Whilst Manchester has some wonderful galleries, its public art doesn't exactly make us a must visit city.
Some time ago, we published a piece about the poor quality of public art in Manchester. Our nine examples of bad art and one good piece caused quite a stir and divided opinion.
So here are some more images of different works of art you can find as you walk in the city centre. This time we're not saying whether they are good, bad or ugly, so it's over to you.
What do you think?
As Home opens its doors to present contemporary art and performance in its theatres, cinemas and gallery space, the five figures comprising Up There herald your arrival
Sitting atop steel frames, they extend into the trees lining the First Street avenue, and were created by the Colin Spofforth Studio of Sculpture and Design
But do they fill you with the deisre to do a back flip of joy or to just flip out?
George Grey Barnard's statue, erected in 1919, celebrates the support Manchester gave to the anti slavery movement during the American Civil War, something which led to the Lancashire Cotton Famine. Lincoln himself wrote a letter to the people of Manchester, thanking him for their support. Later an American couple donated this statue to our city.
Is the statue worthy of the history surrounding it?
Seven mosaic pieces adorn the Tib Street side of Afflecks Palace. Created by Mark Kennedy, they show a variety of famous Mancunians, from The Stone Roses to Hilda Ogden.
Do the pieces come together as works of art successfully or do they shatter you impression of public art?
David Kemp's 1999 concoction next to Afflecks Palace resembles a saxaphone or a snake, depending on where you look at it from.
Certainly it fits with the feel of that part of the Northern Quarter, but does it give you the big horn or the blow off?
George Wylie's 1999 piece celebrates the cleaning up of the once downtrodden area. He also created the cycle outside Deansagte Station.
As art, does it create a grand sweep or should it be brushed under the carpet?
Created in 2005 by artists Wolfgang and Heron, this bronze tree has the names of civilian victims from the Second World War inscribed on its trunk and leaves
It's worthy, but as art, does this tree bare fruit for you or is it a barren spruce?

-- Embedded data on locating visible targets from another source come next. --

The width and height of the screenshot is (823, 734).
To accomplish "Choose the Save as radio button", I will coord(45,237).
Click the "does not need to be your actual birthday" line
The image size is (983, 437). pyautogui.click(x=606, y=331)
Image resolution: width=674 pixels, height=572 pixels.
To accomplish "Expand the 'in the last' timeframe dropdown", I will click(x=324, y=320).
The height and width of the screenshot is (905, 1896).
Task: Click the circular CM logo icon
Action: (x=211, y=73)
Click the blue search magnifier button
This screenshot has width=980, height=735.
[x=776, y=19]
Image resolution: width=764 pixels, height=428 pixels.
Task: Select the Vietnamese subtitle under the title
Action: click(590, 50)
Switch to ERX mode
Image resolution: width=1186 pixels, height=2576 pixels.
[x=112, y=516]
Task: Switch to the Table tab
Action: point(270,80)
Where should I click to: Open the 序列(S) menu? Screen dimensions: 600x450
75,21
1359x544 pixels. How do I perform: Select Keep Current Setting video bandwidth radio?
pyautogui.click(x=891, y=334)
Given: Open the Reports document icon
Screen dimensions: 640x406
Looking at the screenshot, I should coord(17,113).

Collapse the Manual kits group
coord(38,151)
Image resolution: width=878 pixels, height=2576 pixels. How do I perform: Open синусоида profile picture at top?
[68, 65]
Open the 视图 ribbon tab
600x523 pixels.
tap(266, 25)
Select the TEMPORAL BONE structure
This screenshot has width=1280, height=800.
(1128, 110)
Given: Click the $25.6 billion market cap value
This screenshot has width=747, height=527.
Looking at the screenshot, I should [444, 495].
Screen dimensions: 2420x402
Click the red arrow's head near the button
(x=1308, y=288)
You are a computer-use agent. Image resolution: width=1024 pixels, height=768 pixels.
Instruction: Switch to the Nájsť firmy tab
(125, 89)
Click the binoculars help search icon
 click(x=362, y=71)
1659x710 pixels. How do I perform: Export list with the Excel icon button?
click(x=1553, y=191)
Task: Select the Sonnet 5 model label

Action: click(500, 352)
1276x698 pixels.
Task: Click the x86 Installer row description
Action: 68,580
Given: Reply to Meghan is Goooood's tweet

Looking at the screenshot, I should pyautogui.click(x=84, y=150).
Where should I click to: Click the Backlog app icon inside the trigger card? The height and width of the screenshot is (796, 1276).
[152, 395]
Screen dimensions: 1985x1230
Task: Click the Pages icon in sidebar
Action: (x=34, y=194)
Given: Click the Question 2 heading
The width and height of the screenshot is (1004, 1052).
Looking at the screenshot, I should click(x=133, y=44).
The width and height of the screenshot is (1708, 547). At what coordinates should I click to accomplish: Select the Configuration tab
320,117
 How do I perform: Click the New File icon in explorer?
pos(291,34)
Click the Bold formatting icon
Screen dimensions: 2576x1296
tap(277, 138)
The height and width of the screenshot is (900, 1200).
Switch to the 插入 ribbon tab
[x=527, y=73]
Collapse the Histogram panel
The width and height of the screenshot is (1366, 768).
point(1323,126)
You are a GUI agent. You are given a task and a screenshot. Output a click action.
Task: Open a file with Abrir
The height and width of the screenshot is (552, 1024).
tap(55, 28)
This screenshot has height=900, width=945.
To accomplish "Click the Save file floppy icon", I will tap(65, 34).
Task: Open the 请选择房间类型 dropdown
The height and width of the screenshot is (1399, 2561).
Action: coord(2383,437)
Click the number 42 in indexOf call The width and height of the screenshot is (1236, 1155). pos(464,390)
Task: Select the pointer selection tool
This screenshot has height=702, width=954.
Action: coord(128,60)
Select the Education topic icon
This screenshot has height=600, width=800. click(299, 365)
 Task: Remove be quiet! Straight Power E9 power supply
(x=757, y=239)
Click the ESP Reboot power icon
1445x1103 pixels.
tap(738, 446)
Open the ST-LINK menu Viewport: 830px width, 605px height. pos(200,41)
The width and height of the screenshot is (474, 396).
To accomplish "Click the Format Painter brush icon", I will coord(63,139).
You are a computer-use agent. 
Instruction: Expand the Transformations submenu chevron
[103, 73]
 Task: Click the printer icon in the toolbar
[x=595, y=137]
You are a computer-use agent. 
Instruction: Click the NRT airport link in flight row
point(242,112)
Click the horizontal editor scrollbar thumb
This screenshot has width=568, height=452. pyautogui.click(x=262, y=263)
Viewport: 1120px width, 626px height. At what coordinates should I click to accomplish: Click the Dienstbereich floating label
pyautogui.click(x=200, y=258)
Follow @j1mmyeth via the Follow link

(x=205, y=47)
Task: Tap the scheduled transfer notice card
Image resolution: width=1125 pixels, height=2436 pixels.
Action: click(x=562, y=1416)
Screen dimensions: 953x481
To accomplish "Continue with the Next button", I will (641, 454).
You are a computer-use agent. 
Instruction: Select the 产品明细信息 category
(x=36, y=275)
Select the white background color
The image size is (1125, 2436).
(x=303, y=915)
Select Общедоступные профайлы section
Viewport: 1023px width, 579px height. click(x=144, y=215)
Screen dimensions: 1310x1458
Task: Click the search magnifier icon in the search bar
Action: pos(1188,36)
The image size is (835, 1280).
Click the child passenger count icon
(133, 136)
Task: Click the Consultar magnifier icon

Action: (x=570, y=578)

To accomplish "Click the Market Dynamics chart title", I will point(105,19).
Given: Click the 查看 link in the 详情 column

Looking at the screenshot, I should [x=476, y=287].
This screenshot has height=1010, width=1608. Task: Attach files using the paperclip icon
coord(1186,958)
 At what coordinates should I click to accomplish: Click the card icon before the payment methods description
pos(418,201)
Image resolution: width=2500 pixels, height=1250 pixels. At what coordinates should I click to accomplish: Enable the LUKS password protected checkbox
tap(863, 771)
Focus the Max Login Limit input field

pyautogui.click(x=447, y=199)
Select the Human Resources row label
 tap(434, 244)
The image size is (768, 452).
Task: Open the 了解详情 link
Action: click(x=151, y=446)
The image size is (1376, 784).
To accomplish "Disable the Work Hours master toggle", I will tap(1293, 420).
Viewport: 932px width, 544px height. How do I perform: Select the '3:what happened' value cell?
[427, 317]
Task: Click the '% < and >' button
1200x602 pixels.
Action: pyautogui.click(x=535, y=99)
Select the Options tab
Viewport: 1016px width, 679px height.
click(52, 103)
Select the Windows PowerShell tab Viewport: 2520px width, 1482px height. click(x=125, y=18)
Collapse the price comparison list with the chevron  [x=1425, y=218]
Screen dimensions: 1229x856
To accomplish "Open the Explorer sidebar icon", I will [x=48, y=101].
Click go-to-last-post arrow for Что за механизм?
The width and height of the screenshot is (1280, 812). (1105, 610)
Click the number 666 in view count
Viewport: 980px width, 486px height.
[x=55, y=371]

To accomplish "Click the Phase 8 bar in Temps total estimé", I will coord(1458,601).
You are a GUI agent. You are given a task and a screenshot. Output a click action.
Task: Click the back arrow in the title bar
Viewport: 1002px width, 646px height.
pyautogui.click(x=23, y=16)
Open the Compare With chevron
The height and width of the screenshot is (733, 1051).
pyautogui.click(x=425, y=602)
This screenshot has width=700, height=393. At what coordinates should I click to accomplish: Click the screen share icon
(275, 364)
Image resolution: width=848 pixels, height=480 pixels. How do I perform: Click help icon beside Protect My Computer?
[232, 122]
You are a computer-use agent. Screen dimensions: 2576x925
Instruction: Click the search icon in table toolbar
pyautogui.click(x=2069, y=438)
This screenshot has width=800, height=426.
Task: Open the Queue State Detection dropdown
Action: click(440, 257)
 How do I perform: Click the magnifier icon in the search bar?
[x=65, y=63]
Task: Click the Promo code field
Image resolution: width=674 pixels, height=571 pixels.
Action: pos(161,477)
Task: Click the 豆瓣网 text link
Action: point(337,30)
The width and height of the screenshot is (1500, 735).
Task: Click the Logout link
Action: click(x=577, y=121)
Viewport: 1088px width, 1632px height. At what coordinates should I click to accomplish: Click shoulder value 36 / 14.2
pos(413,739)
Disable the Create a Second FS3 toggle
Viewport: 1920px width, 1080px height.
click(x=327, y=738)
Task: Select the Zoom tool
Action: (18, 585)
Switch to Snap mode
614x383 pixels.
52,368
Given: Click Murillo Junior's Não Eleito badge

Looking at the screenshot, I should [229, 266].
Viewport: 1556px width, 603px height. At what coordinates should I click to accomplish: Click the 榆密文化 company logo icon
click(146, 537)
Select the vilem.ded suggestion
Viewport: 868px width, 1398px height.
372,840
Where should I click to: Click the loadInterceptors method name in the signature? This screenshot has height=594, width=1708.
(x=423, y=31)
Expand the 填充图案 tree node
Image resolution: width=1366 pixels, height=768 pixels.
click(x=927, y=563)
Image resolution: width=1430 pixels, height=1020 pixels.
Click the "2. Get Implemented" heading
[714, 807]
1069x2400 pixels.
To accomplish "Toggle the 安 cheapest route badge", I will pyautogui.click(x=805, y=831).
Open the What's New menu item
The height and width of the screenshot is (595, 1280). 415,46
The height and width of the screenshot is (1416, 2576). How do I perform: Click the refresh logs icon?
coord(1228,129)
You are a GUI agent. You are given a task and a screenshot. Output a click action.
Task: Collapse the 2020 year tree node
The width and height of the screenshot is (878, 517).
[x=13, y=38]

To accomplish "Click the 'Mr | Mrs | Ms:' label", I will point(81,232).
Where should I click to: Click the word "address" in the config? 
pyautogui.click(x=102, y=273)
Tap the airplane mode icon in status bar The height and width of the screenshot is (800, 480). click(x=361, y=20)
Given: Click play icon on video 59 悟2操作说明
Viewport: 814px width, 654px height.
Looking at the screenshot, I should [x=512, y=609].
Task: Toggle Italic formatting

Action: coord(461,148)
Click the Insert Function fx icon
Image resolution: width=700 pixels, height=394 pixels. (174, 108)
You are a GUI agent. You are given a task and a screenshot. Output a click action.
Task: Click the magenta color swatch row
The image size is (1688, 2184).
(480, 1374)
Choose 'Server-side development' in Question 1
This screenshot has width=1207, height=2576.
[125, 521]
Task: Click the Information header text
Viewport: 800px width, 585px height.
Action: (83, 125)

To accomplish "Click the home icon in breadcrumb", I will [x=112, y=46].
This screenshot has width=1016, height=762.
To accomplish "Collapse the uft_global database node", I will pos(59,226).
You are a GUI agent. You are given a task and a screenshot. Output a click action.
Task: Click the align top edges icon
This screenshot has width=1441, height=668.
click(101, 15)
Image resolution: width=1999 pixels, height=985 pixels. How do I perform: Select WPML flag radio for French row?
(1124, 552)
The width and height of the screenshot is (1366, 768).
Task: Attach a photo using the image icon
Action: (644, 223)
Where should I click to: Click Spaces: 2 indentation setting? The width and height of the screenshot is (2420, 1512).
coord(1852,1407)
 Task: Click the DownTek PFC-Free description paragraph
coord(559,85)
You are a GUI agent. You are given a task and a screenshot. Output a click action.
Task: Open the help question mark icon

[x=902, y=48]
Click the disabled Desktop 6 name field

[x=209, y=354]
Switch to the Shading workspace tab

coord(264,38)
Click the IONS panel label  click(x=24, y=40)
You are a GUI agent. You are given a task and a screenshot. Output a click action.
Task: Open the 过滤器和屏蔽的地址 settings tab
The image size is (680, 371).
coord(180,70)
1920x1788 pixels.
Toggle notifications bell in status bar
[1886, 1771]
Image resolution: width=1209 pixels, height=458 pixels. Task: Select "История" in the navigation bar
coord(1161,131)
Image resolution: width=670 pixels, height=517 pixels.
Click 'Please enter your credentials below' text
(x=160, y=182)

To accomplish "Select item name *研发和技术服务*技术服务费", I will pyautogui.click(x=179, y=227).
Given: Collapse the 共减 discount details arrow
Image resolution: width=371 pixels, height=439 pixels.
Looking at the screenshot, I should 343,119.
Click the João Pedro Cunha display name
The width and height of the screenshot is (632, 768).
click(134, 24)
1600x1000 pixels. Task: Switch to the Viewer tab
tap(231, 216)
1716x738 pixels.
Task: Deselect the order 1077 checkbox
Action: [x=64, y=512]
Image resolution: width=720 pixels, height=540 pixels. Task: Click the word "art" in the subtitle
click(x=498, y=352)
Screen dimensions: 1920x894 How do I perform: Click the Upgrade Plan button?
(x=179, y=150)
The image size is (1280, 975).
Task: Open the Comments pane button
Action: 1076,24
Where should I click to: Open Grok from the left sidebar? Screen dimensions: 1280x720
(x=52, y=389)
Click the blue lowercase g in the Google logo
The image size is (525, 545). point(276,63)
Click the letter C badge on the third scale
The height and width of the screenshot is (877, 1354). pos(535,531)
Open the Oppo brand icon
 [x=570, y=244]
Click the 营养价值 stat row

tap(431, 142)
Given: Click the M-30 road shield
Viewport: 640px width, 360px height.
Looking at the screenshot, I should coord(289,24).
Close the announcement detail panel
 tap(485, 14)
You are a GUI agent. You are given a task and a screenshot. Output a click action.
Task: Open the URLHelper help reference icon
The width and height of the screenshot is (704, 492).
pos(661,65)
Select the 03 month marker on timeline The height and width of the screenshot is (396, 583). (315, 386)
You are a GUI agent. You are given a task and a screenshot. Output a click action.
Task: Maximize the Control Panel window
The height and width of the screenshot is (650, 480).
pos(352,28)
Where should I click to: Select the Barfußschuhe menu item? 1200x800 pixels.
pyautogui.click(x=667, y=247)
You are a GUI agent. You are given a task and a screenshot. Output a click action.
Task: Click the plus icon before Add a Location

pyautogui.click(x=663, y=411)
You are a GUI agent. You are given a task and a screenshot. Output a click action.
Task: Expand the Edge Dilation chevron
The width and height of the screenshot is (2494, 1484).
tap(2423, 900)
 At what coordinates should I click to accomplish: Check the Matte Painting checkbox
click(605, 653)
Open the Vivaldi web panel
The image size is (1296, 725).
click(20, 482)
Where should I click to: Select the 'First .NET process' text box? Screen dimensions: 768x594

Here's a shock. This rather unflattering blob of a statue by Edward Onslow Ford remains our only one to commemorate a woman in the entire city. Unbelievable.
Anyway, even without the obligatory cone on her head and constant bird poo, Queen Victoria from 1901 either reigns supreme over the new 'gardens' at Piccadilly, or rains on your parade... Which is it?
Another piece from the Colin Spofforth Studio, this is from 2009 and presents four human forms carved from Cumbrian sandstone.
But does it fill you with awe and transfix you to the spot or make you want a lie down and die?
Created by Axel Wolkenhauer in 1989, this piece was a competition winner, outshining other entries all of which had to reflect science and technology in some way
So, do the thick, bright red arches of steel rope make you want to skip for joy on the surrounding grass or hang yourself from the nearest tree?
These three ceramic high-voltage insulators are arranged as a group at different heights to represent a family of two adults and a child
But does this 1987 piece by Christopher Rose Innes and Tony Pass spark fire in your imagination or leave you out in the cold?
For a centre of science and technology, Umist has its fair share of public art and Combustion from 1994 is one of the smaller pieces dotted around the campus
Does Marshall Hall's bright orange sculpture make you think that the future of public art is bright, or make you want to self combust with rage?
The French artist know only as Space Invader creates mosaic art in cities across Europe, and Manchester has several examples
They're often placed in subtle areas and can be missed unless you know where to look
But are these alien visitors a welcome close encounter or vile things from another world?
Modernism came to Manchester in a big way with this wall, created by Japanese professional boxer turned award-winning architect Tadao Ando.
It's the most controversial piece of public art in the city.
What do you think? Berlin or Great Wall?